Output: Overhead camera image with representations of filtered robot position, filtered robot position with control only, and measured robot position (see image to the left - position: blue, measurement: yellow, control only: pink).

MovieNode
Input: Images
Output: Saved frames which can be stitched into a movie.

Applications

One fortunate consequence of inaccuracies in the control information available to us is that the filtered orientation is the direction that the robot is going to head, rather than where it is currently facing. We can use that information to have the robot turn its head towards the direction it will be turning, resolving issues we had in earlier experiments where the children experienced distress from not being able to tell where the robot was going to head.

The 2D tracking node can be integrated with additional information about the robot’s position and head information and existing face detection software, allowing us to find a relative angle between the robot and any faces it sees in the scene. This information can then be used to improve localization of the robot, improve localization of the human subjects, or give us additional information to allow us to have the robot’s head track faces in the scene.

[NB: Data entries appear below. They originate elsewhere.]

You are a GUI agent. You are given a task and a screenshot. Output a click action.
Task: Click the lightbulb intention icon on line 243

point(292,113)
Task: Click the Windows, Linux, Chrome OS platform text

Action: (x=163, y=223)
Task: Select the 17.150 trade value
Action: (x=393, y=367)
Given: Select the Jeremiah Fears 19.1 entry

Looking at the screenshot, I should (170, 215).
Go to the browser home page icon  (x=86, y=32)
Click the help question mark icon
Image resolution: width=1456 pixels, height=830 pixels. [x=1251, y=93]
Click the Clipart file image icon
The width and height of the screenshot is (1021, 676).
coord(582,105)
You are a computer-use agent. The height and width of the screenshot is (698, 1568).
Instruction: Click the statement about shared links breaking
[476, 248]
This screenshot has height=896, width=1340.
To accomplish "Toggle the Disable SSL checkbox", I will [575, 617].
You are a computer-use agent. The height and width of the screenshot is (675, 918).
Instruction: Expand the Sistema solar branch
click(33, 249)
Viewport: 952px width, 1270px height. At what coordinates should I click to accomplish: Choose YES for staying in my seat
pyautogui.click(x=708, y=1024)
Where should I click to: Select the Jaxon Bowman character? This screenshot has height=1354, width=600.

Finally, the 2D tracker, besides having the flexibility to apply to 2-dimensional tracking of any object with unpredictable 2D movement, could be used to better track the child when it is close to the robot. This is currently difficult because the background-subtraction algorithm we are using to detect the child becomes confused when the child is too close to the robot.

Continuing Issues

There are several remaining issues in the use of Kalman filtering to track the robot. The control information available to us from the robot is extremely inaccurate. This may be due in part to the fact that the Pioneer robot base is overloaded. Because of this, I tuned the filter to depend heavily on the measured robot position, but this causes a bad measurement value to throw the whole filter off. Finally, when this system is put into use in the actual experiment, we will be using a fisheye lens, which could cause greater problems from radial distortion than we are currently experiencing.